Instruções das tarefas
**a.** De acordo com o texto sobre o pacote fiscal, quanto o que foi apresentado deve cortar em despesas em dois anos?
**b.** Retome, por favor, o texto sobre o pacote fiscal a partir da última frase dele.

Trecho fornecido
- - -

O Estado de S. Paulo
Agente ainda não sabe qual será a cara
definitiva desse pacote fiscal. As primeiras avaliações mostraram que tem mais
a ver com uma careta.
Não há analista que não tenha observado que
é, de longe, insuficiente para garantir a sustentabilidade da dívida pública.
Pode, em princípio, ajudar a conter as despesas em 2025 e em 2026, embora não
garanta a meta do arcabouço fiscal. Mas ninguém menos que o ministro da
Fazenda, Fernando Haddad, admitiu que será preciso alguma complementação, ainda
a ser negociada com o presidente Lula.
O que foi apresentado deve cortar despesas entre R$ 40 bilhões e R$ 50 bilhões em dois anos. Haddad fala em economia de R$ 71 bilhões, mas há muito ceticismo nesses números. Mesmo depois de esmerilhada pelas pressões dos políticos e dos interesses imediatos, a ideia era, pelo menos, criar condições para que as despesas não crescessem mais do que a inflação futura. Mas nem isso ficou claro.

- - -

Dados registrados

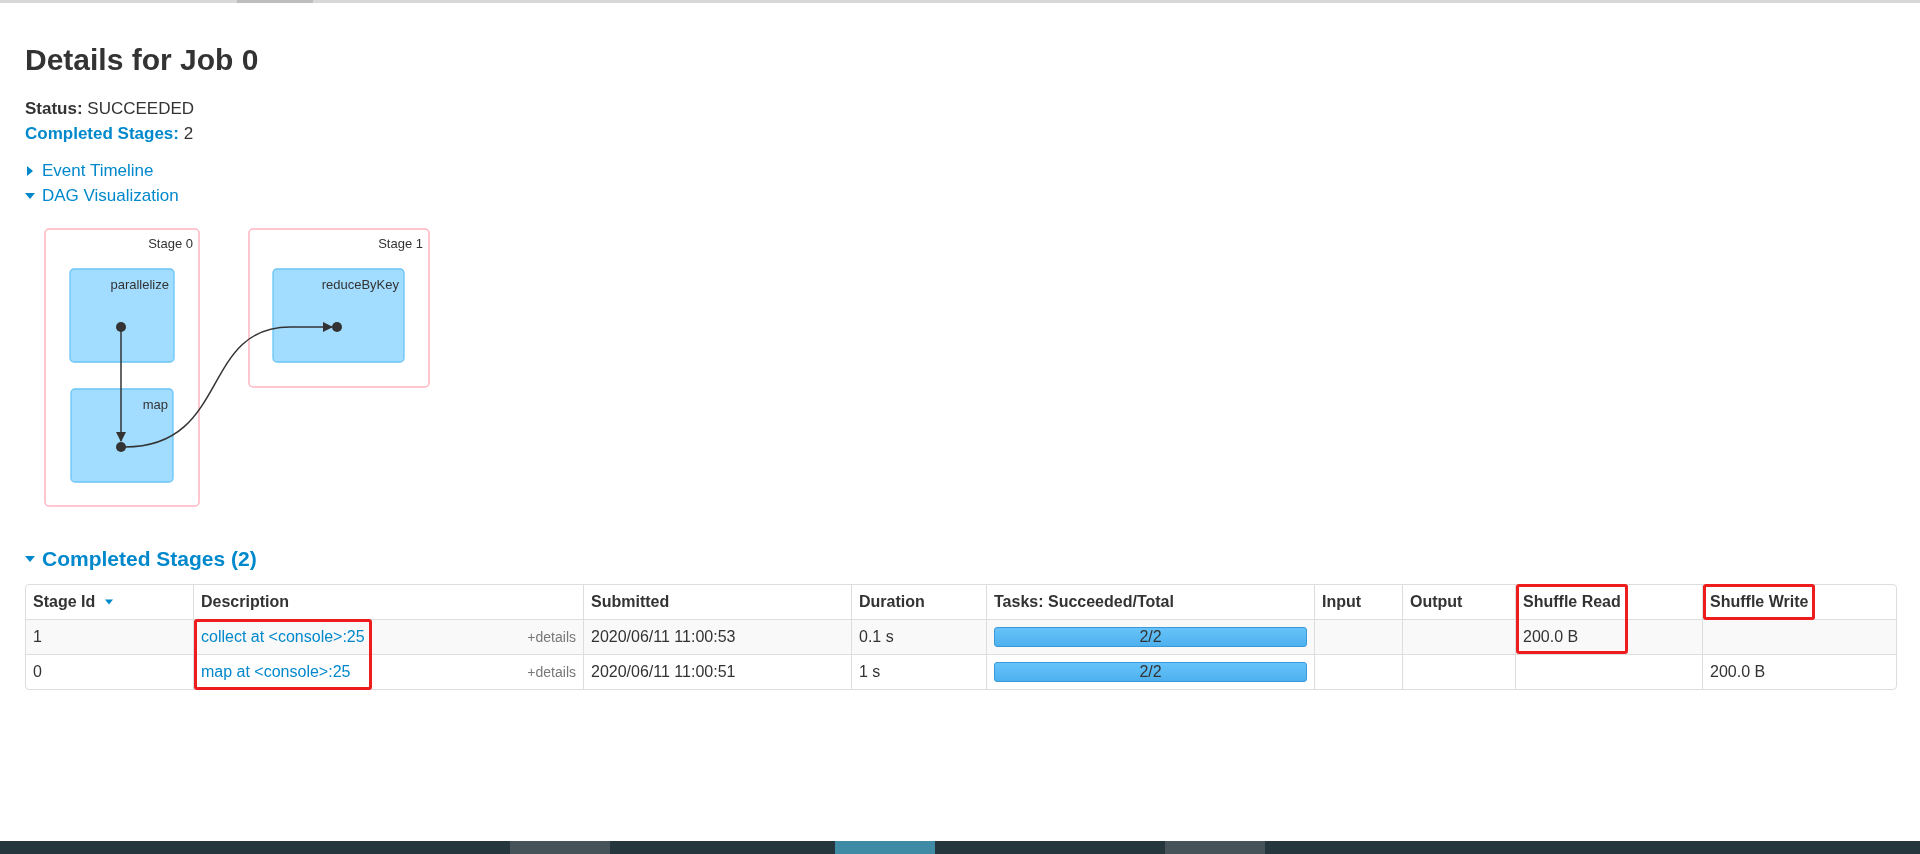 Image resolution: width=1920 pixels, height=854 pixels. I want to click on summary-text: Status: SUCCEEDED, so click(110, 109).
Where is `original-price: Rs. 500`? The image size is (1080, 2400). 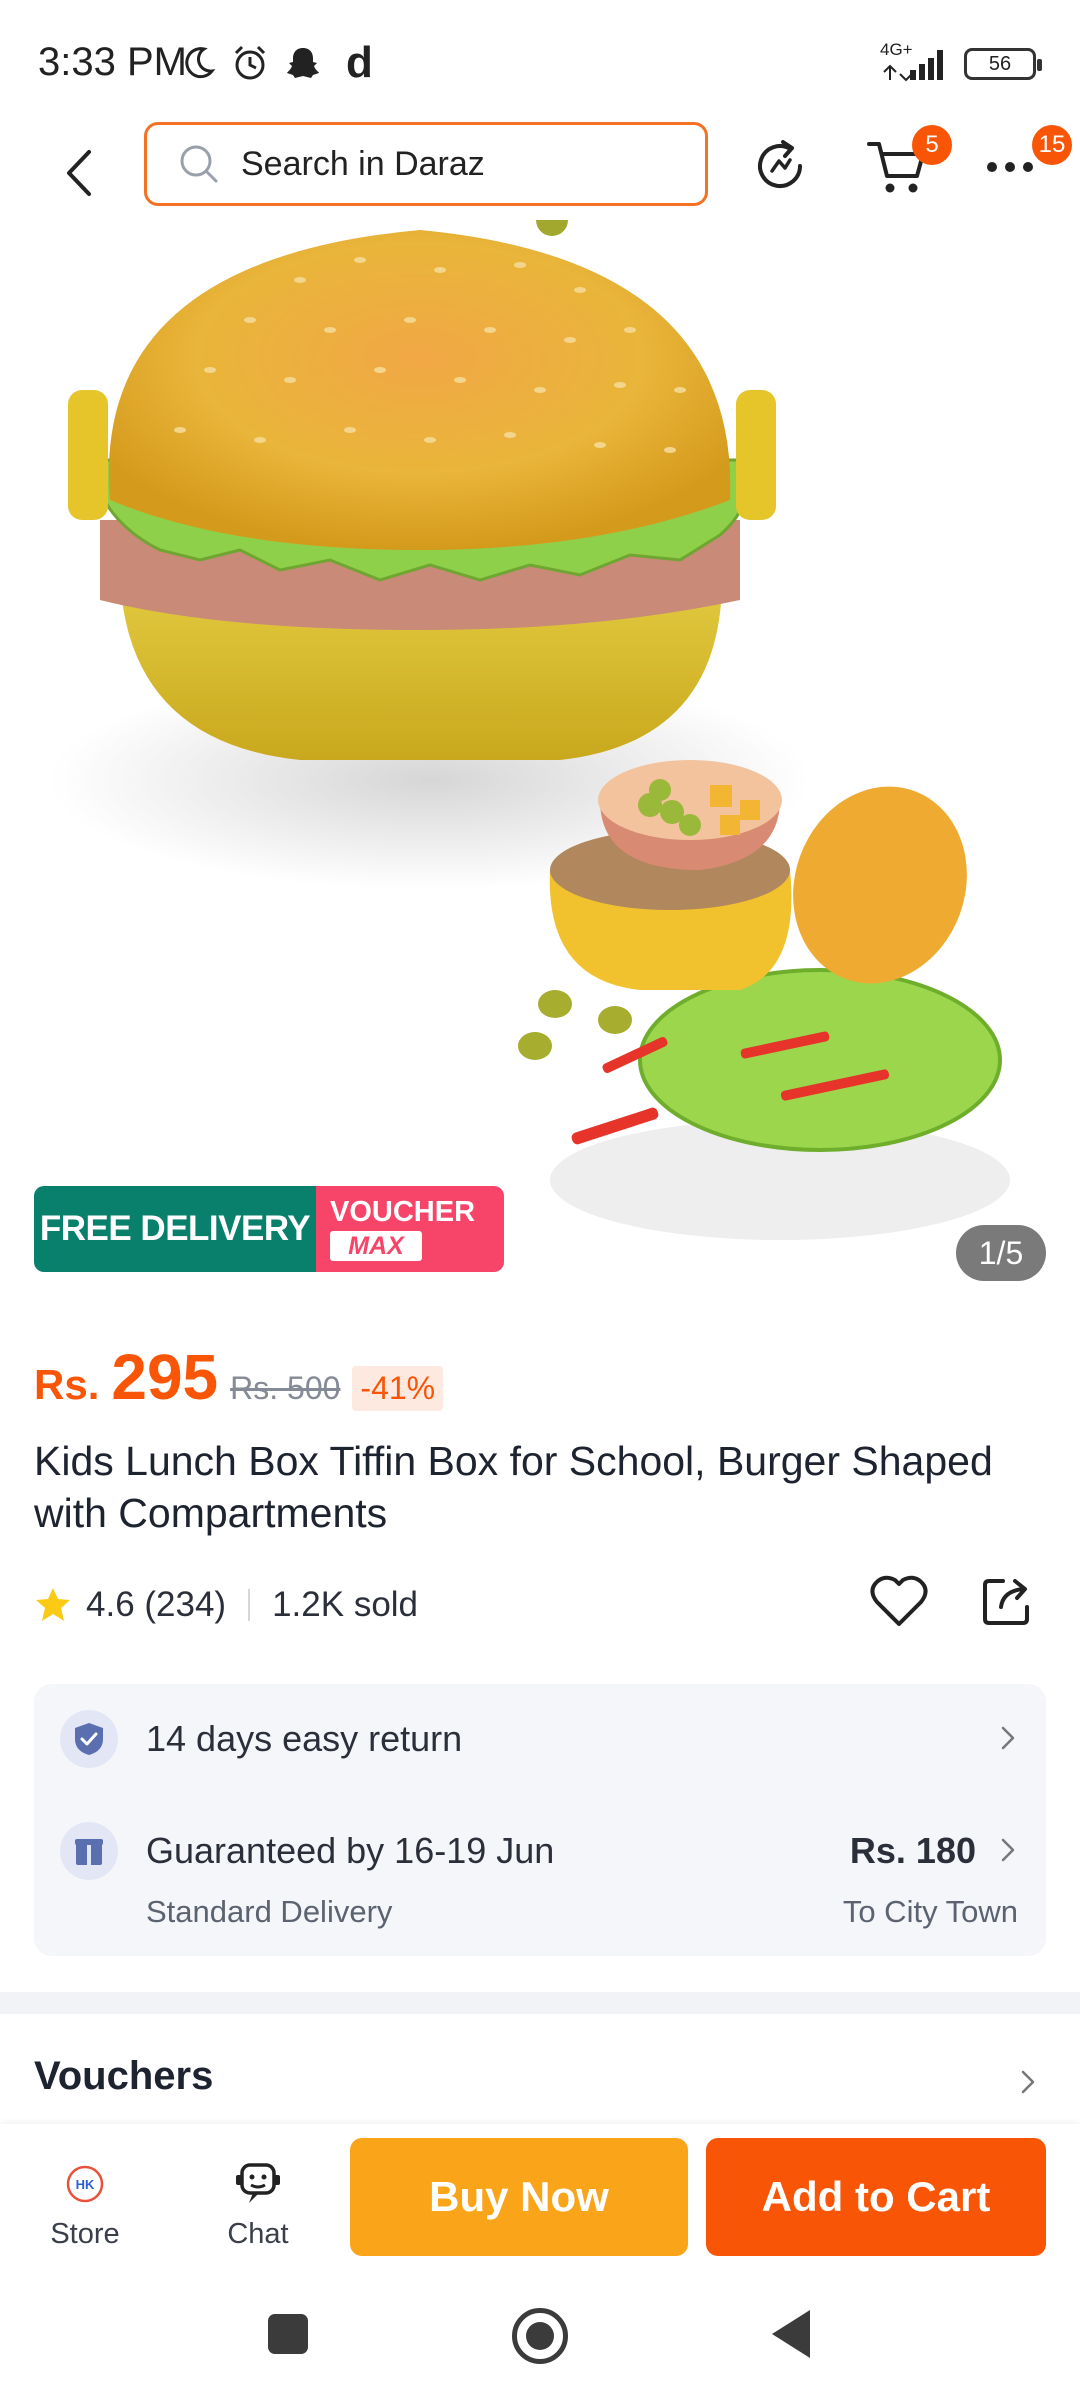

- - -

Respostas por tarefa
**a.** Entre R$ 40 bilhões e R$ 50 bilhões.

**b.**
O pacote ainda incluiu um contrabando: a
proposta de isentar de Imposto de Renda os contribuintes cuja renda se limite a
R$ 5 mil mensais. Ou seja, o pacote de corte de gastos cortou receitas. Para
apontar arrecadação nova que compense a perda de alguma coisa a partir de R$ 45
bilhões por ano, pelas avaliações de economistas do mercado, o governo aponta
para um aumento do Imposto de Renda dos mais ricos, que acusem renda de R$ 50
mil por mês, incluídos aí dividendos e resultados de aplicações financeiras.
Se vier a ser aprovada pelo Congresso, essa
compensação não leva em conta o que se viu nos países em que foi tentada a
sobretaxação dos mais ricos: a enorme capacidade dos endinheirados de executar
manobras de administração tributária ou, simplesmente, de transferir patrimônio
financeiro para o exterior – onde se paga menos imposto ou num paraíso fiscal
onde se garante isenção tributária.
Esse contrabando, que nada tem de providência
destinada a conter despesas, foi feito apenas para comemoração da plateia do PT
e daqueles que vinham cobrando mão tributária pesada também "no andar de
cima".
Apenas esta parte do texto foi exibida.